Calgary

Calgary won't have a Pride parade in September 2020 as festival moves online

Calgary won't see a Pride Parade like it's used to in 2020 and the festival will move online.

Pride is about resiliency and love and this year won't change that, organizers say

Tens-of-thousands lined Sixth Avenue in downtown Calgary for the 2019 Calgary Pride Parade. This year's festival will be moving online due to the coronavirus pandemic. (Helen Pike/CBC)

Calgary won't see a Pride Parade like it's used to in 2020 and the festival will move online.

But the coronavirus pandemic won't stop the organization from sharing the love for its 30th anniversary, the organization says.

"Pride is at its essence a celebration of resiliency, community and love.
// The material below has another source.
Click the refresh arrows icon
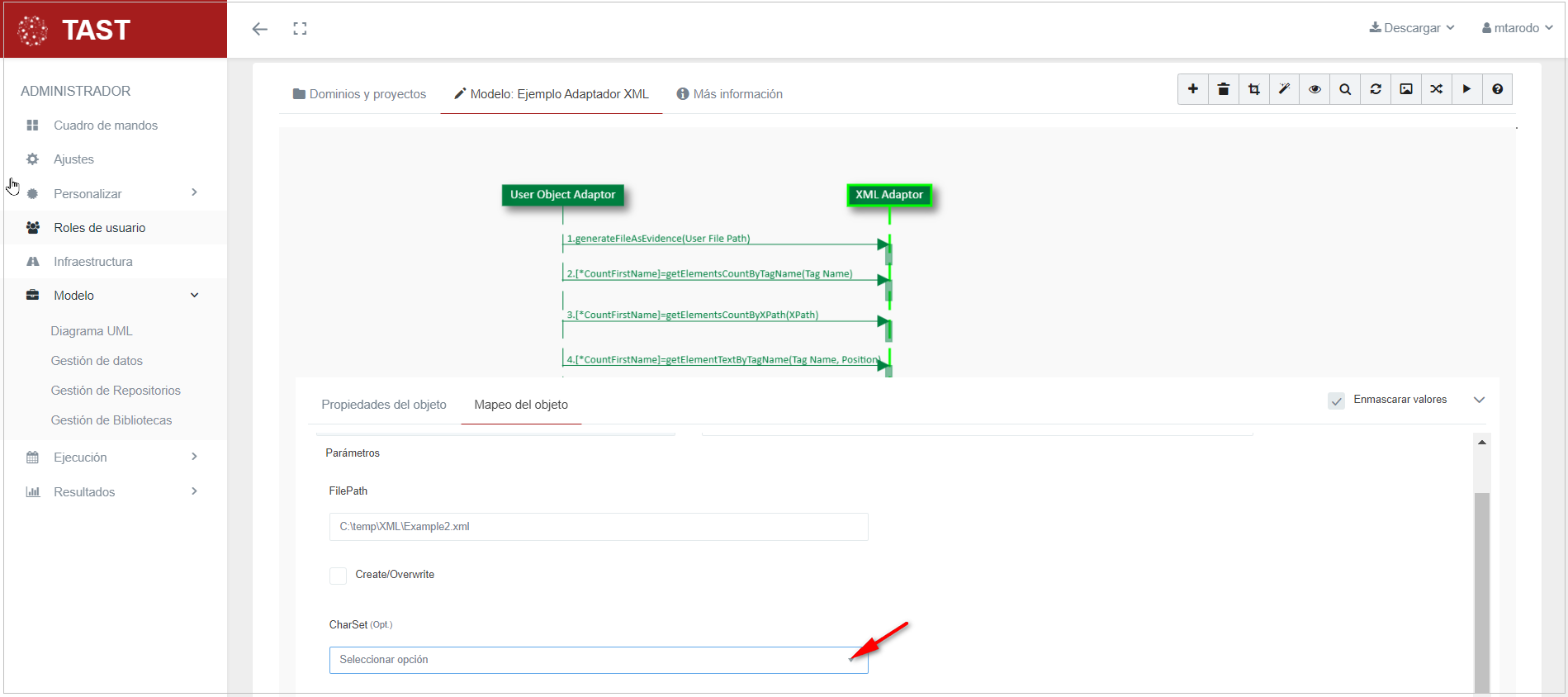This screenshot has width=1568, height=697. (x=1376, y=89)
This year will be no different," reads a message posted to the Calgary Pride website.

Calgary Pride president Shone Thistle said there's a chance the parade could go ahead in a different way, with the guidance of health officials, like small parades within communities.

"The community is entirely used to rising up under challenging circumstances," she said. 
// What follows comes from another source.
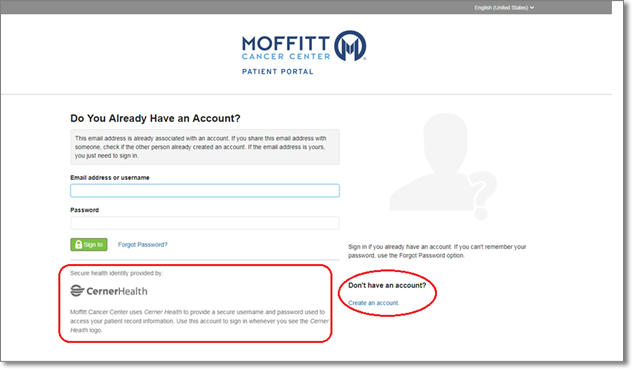Screen dimensions: 634x370
Task: Click the MOFFITT Cancer Center wordmark
Action: [286, 48]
"If you go back to the beginning of Pride ... if you consider the roots of the organization and the roots of the movement, it happened in tiny pockets.

"So this is an opportunity for us to create those mini doses of Pride in different parts of the community."
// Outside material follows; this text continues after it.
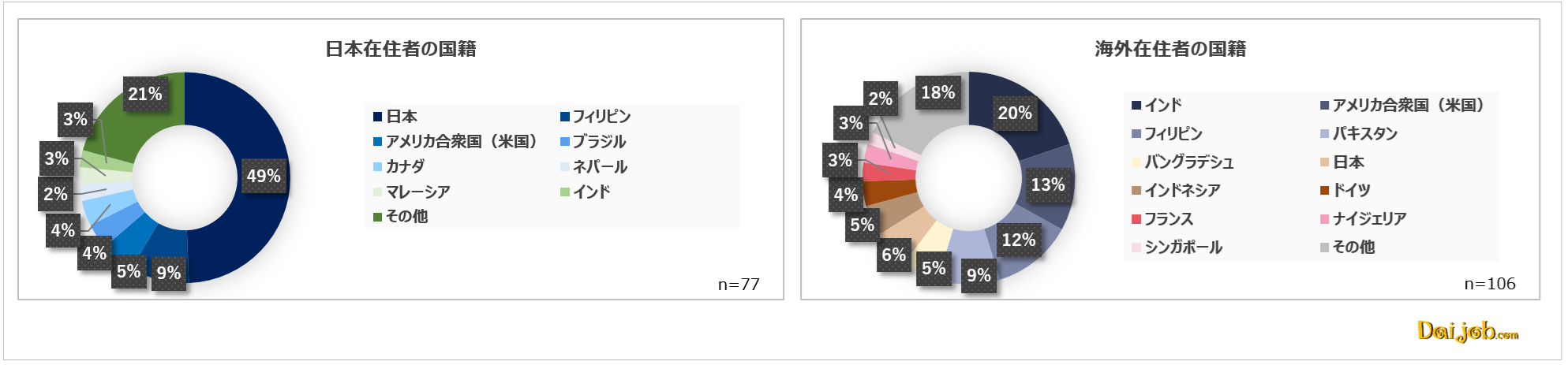Select the カナダ legend entry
Calgary Pride said in a release Tuesday that the festival will go forward virtually, with free online content including performances from LGBTQ2S+ artists, workshops, interviews, and community newscasts.

And, it will partner with local businesses who wish to set up initiatives or events for Pride by providing free online diversity training and financial support.

Those partnerships could look like Pride video content livestreamed at a local pub or sponsored products, Thistle said.

A report earlier this month from Egale Canada, a national LGBTQ human rights organization, found that a greater percentage of LGBTQ households in Canada are facing financial, physical and mental health impacts from COVID-19 than non-LGBTQ households.

"We know that the gender and sexually diverse community are disproportionately affected by economic downturns. So we also know that this is our opportunity to step up and create opportunity for all Calgarians," she said.

The festival's marketplace will also move online, to give the community a chance to support LGBTQ-owned businesses and artists.

"In our homes, and in our communities, Pride is created through acts of allyship, love and connection. This movement does not diminish, nor does it rest; it is continuously reinforced by your strength," the release said.

Pride's online festival will run Aug. 28 to Sept. 6.

Alberta currently has a ban on gatherings of 15 or more people that is set to be reassessed in the fall but the province has yet to confirm a date as to when that restriction will be lifted.